After my speech, there was a Q&A session where the students posed their queries to me and another batch mate of mine, Anil D’Souza, who was the Guest of Honor. We did our best to answer their questions and be as frank and straight forward as possible. When the last question was answered and the organizers were winding up proceedings, I noticed one of the girls look at me and very hesitantly lift her hand to ask a question. I interrupted the organizer and asked that the girl be given a microphone. This was her question: “Being a female in a male dominated industry, do you think I will have trouble finding a job or face problems in the workplace?

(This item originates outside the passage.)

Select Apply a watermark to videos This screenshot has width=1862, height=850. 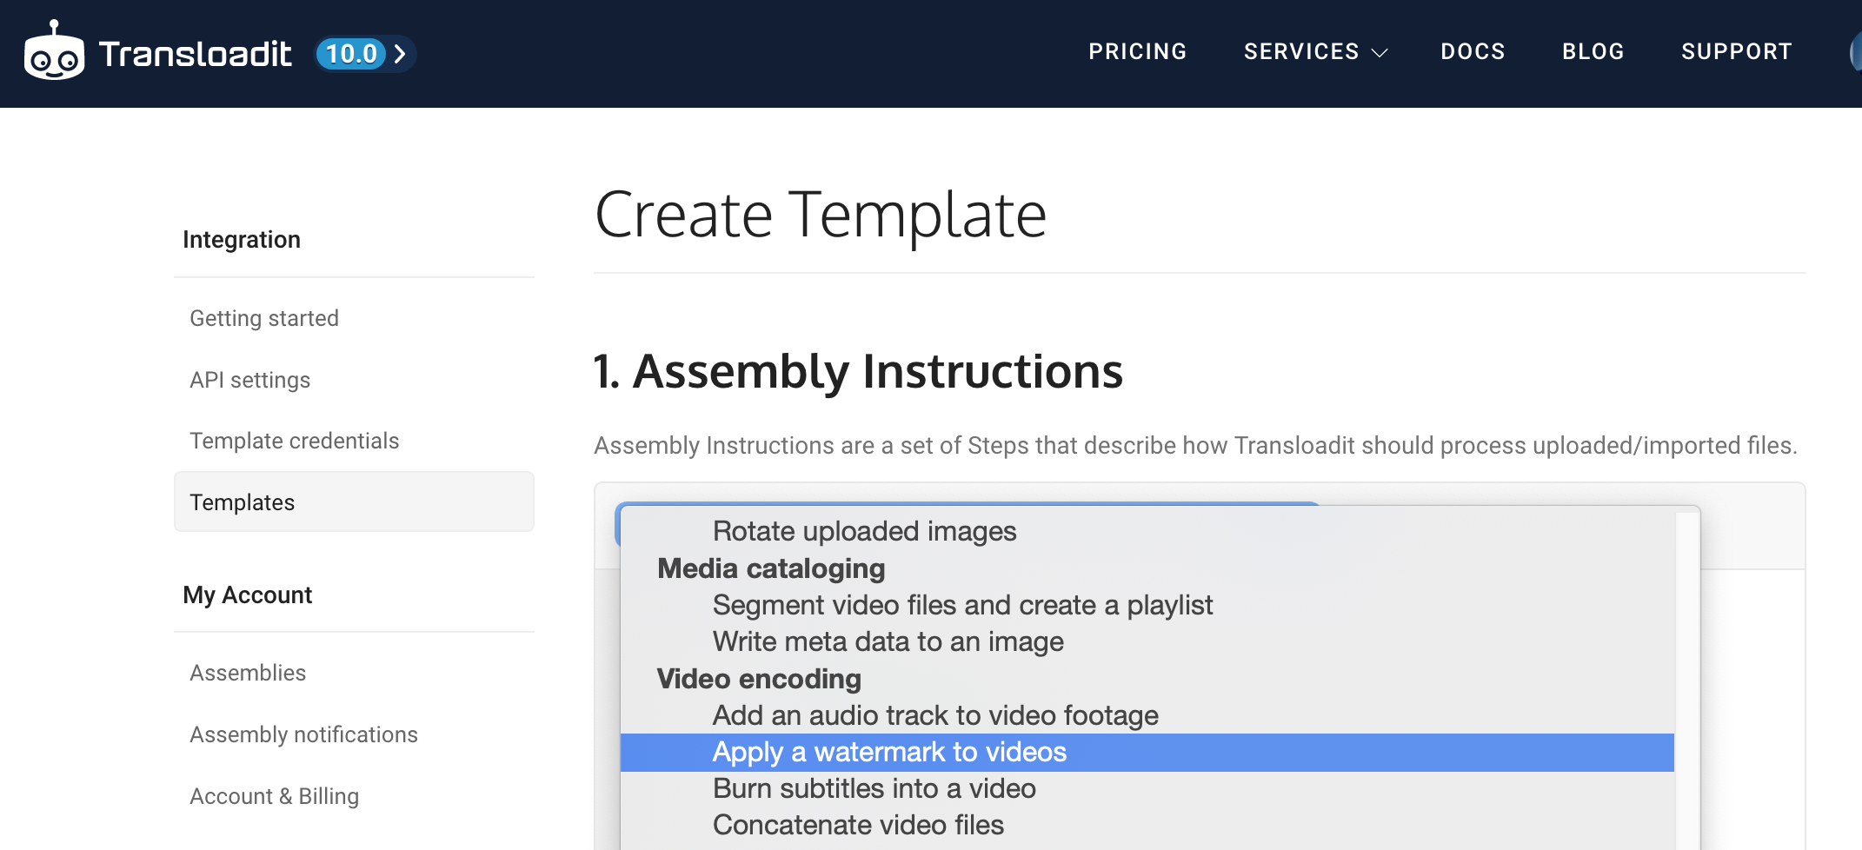tap(889, 752)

I replied, “Yes, you will.” There was subdued laughter in the audience. Then I continued, “But here is a question to everyone. How many of you think that a few months or years after graduating from this college, you will still be doing hard core Mechanical work? By that I mean how many of you will be getting your hands dirty operating machines and wipe your faces with cotton wool? Here is the thing. In these four years you will be taught a great of theory and will get a chance to apply some of it in your labs. After you graduate and find a job you will get actual hands on experience on the various aspects of your company. But after that you will do something else for the rest of your professional lives. And that is manage people. People under your command will come to you with their problems. Very rarely you will actually need to solve those problems yourself. Your job will mainly be to show them how they can solve their problems themselves. The point that I am trying to make is that your company will mainly be paying you to think like an engineer, not be an engineer. And to do that you need to have a very strong base in your theory which would need to be adequately reinforced with hands on experience. If you are able to do that you will be a successful engineer. It really does not matter whether you are a man or a woman. This applies to both equally.

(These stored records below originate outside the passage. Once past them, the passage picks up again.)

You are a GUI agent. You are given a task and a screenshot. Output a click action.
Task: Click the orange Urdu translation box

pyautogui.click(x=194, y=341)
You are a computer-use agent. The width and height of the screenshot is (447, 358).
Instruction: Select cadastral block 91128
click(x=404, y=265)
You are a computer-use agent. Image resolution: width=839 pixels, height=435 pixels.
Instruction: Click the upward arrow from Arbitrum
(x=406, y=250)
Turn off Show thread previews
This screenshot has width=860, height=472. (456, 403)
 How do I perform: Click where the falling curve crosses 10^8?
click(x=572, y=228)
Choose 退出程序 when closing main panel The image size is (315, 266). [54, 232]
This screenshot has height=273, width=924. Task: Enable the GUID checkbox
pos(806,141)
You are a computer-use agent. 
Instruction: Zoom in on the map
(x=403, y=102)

In reply to another question Anil was trying to point out the difference between knowledge and wisdom. He said, “Knowledge is what you accumulate in these four years of college. When you graduate you will need to use that knowledge to solve real world problems yourself or help other solve them. When you do that your knowledge will start getting converted into wisdom. Engineers are not paid for their knowledge. They are paid for their wisdom. And wisdom is not something that can be taught or handed down to you. You need to build it yourself through experience.

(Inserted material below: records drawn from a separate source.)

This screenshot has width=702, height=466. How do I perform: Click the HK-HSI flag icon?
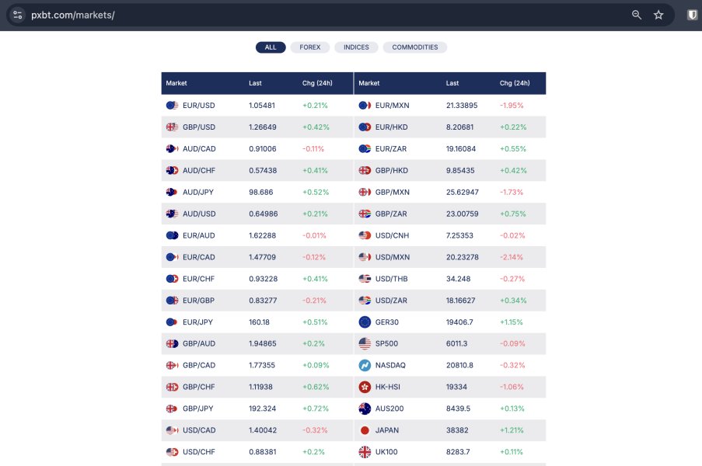point(365,387)
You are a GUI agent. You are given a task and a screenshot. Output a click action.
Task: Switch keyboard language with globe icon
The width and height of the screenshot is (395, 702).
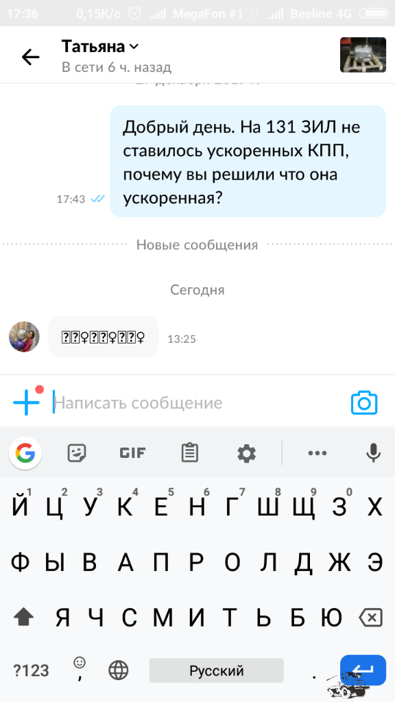coord(118,670)
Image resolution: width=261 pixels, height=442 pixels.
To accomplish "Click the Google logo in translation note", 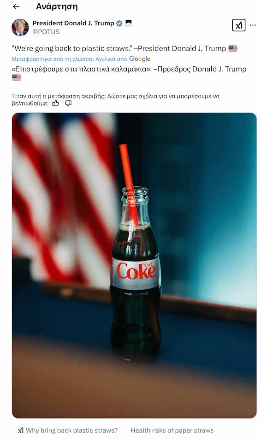I will click(140, 59).
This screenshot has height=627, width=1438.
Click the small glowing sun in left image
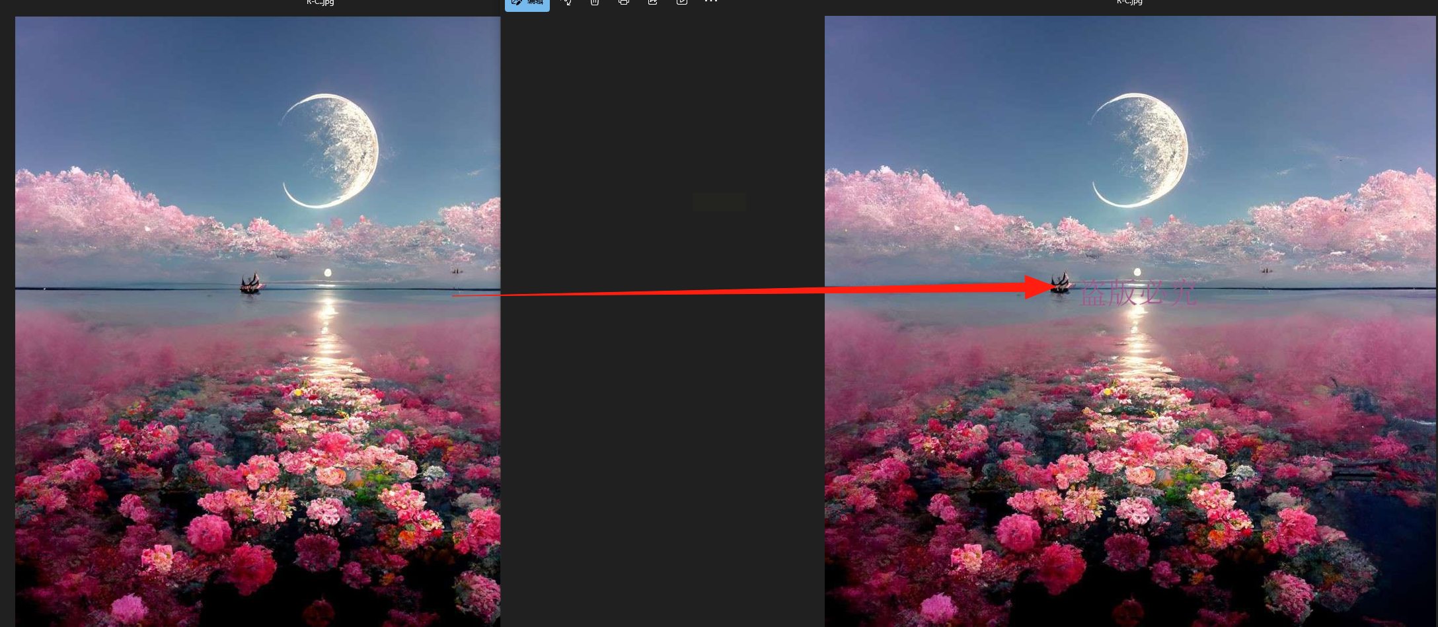click(328, 272)
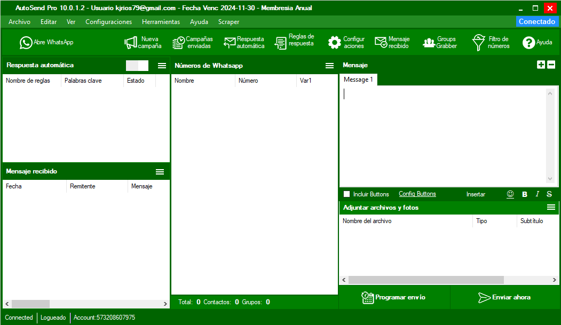Select the Message 1 tab
The height and width of the screenshot is (325, 561).
(358, 80)
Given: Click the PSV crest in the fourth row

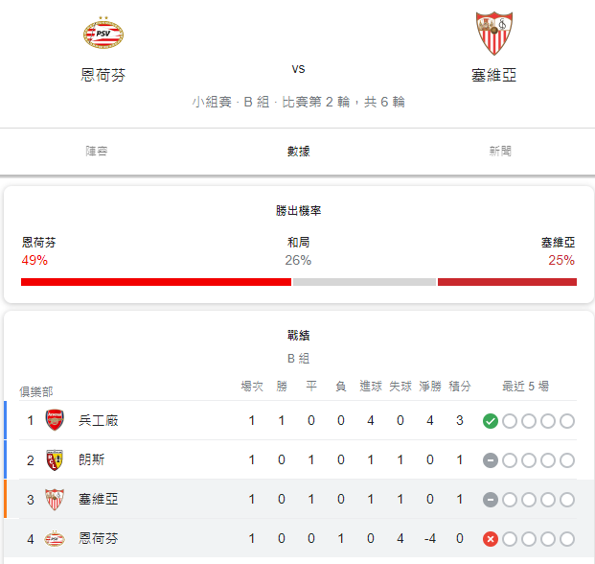Looking at the screenshot, I should (x=55, y=538).

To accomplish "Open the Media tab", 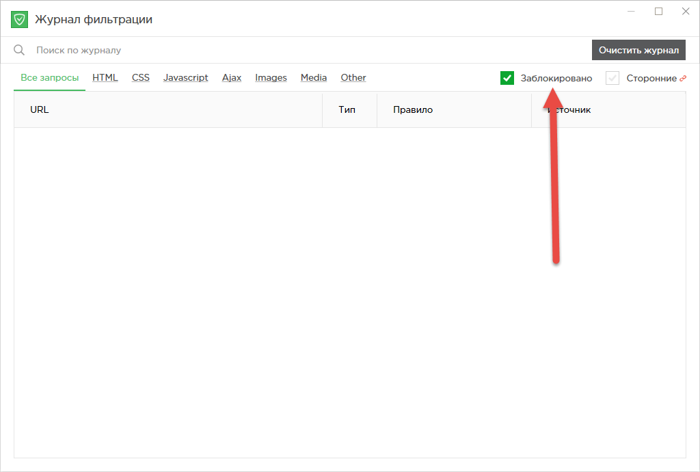I will [x=314, y=78].
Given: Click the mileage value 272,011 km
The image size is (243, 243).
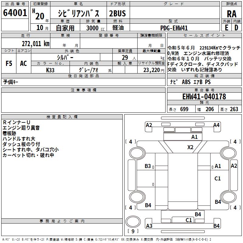Looking at the screenshot, I should click(x=36, y=43).
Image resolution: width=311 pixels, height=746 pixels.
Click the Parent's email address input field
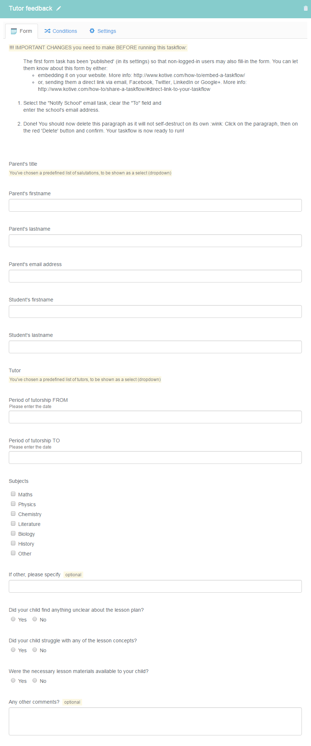(x=155, y=276)
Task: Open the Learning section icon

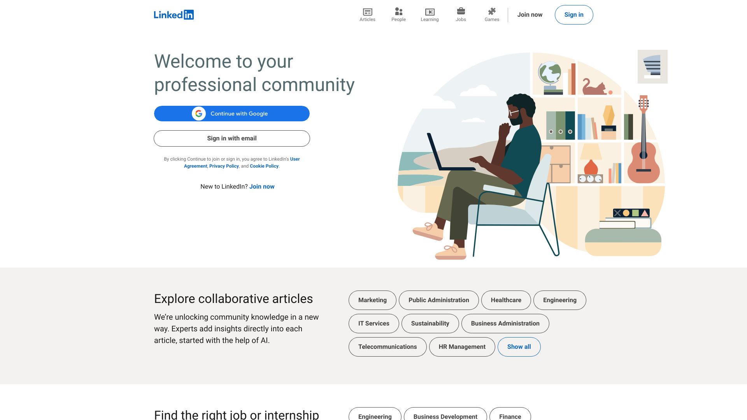Action: (x=430, y=12)
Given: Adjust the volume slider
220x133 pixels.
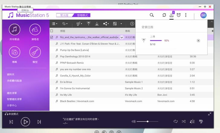Looking at the screenshot, I should coord(147,121).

I guess the point that Anil and I were trying to make is that as engineers, and not just Mechanical engineers, we are most useful when we think and not when we do. Engineering is actually an intellectual profession. The most important organ of an engineer’s body is the brain. All other organs are mere tools and nothing else.

I completely understand the gender bias that exists in the real world, especially in the field of Mechanical Engineering. But I believe that the people who can fix that problem are women themselves. There is very little coming in the way of women arming themselves with strong theoretical knowledge and backing it up with practical hands on experience as best as they possibly can.